Ayrancıgil’in müşterileri arasında, günde iki kere gelip fön çektirenler bile vardı. Bu beyler akşam yemeğe, gazinoya gitmeden önce mutlaka Ayrancıgil’e gelir, kendilerine çeki düzen verirlerdi. Bu terbiyeli, saygıdeğer, görgülü centilmenler arasında Haldun Dormen, Göksel Arsoy, Tolga Aşkıner, Bülent Ersoy, Kemal Sunal ve Osman Yağmur dereli, Faruk Tınaz gibi birçok ünlünün yanı sıra siyasiler ve iş adamları da vardı.

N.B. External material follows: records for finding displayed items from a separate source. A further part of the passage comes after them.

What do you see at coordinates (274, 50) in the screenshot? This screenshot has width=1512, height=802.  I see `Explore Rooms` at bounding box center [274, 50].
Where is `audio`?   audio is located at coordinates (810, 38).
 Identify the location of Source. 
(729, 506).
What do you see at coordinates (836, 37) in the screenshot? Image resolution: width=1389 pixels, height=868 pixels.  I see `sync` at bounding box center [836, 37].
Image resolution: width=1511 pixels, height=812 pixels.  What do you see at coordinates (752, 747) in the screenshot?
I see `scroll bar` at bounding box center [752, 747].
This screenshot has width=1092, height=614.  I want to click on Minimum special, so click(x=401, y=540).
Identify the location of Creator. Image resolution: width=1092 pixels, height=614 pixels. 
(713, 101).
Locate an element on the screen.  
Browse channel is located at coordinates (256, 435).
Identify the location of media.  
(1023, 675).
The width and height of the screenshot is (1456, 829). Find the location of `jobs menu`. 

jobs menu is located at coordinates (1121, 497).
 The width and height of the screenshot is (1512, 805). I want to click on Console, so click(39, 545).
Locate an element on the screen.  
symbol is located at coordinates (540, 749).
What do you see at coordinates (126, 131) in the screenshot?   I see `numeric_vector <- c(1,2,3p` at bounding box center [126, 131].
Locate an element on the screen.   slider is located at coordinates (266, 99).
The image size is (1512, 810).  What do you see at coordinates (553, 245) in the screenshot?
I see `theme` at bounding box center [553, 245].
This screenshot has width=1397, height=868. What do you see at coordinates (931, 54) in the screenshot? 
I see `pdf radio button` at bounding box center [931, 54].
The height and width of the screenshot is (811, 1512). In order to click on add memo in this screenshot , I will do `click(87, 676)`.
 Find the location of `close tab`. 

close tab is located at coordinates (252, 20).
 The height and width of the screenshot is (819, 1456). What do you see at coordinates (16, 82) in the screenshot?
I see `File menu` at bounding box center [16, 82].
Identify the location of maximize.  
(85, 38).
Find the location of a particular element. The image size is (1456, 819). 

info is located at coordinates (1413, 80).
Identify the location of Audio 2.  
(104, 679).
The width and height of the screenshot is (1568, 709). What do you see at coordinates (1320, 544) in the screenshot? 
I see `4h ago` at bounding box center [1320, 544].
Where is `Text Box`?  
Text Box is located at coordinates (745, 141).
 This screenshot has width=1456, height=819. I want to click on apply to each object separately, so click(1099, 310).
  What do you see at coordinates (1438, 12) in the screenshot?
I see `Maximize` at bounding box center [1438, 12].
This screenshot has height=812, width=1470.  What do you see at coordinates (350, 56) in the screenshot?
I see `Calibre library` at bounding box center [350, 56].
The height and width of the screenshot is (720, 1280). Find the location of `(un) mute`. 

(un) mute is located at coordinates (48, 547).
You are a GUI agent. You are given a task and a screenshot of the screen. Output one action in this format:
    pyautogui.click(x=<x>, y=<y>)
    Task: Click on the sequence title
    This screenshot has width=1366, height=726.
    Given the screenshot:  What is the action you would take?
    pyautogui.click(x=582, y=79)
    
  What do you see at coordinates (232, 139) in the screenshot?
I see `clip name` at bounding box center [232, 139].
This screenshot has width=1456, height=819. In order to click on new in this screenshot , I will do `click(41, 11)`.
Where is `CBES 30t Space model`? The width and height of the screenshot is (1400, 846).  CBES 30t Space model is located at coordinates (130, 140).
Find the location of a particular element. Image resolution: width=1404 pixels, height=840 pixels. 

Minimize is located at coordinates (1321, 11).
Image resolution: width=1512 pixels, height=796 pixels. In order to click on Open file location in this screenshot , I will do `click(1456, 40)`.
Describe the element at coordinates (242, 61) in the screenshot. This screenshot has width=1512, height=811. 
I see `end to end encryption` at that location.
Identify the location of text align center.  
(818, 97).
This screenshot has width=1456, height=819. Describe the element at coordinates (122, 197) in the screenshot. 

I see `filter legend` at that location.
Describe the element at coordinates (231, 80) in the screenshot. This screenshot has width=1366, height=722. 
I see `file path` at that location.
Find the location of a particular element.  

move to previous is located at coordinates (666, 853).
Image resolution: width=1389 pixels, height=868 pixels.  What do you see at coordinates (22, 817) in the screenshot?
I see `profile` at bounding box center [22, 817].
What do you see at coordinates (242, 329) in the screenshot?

1975’li yılların başlarında açtığı erkek kuaförü salonun da yaptığı yeniliklerle, berberliğin gerçek bir sanat değeri olduğunu, insanlara göstermeye ve uygulamaya başladı. Hep yeniliklere kendini adapte ederek, modayı yakinen takip etti. Müşteri sayısını ve kalitesini üst seviyeye çıkararak, yapılan çalışmalar sonunda müşteri portföyü Türkiye’nin önde gelen insanlar oldu. Sektördeki yenilikleri her daim takip ederek, klasik berber anlayışından uzaklaştı, kadın ve erkeklerin bir arada hizmet aldığı salonlarını açmaya başladı. Şu an Parisli Cemil kuaför salonları İstanbul, Ankara, İzmir olmak üzere üç şehirde on iki şube ile hizmet vermektedir.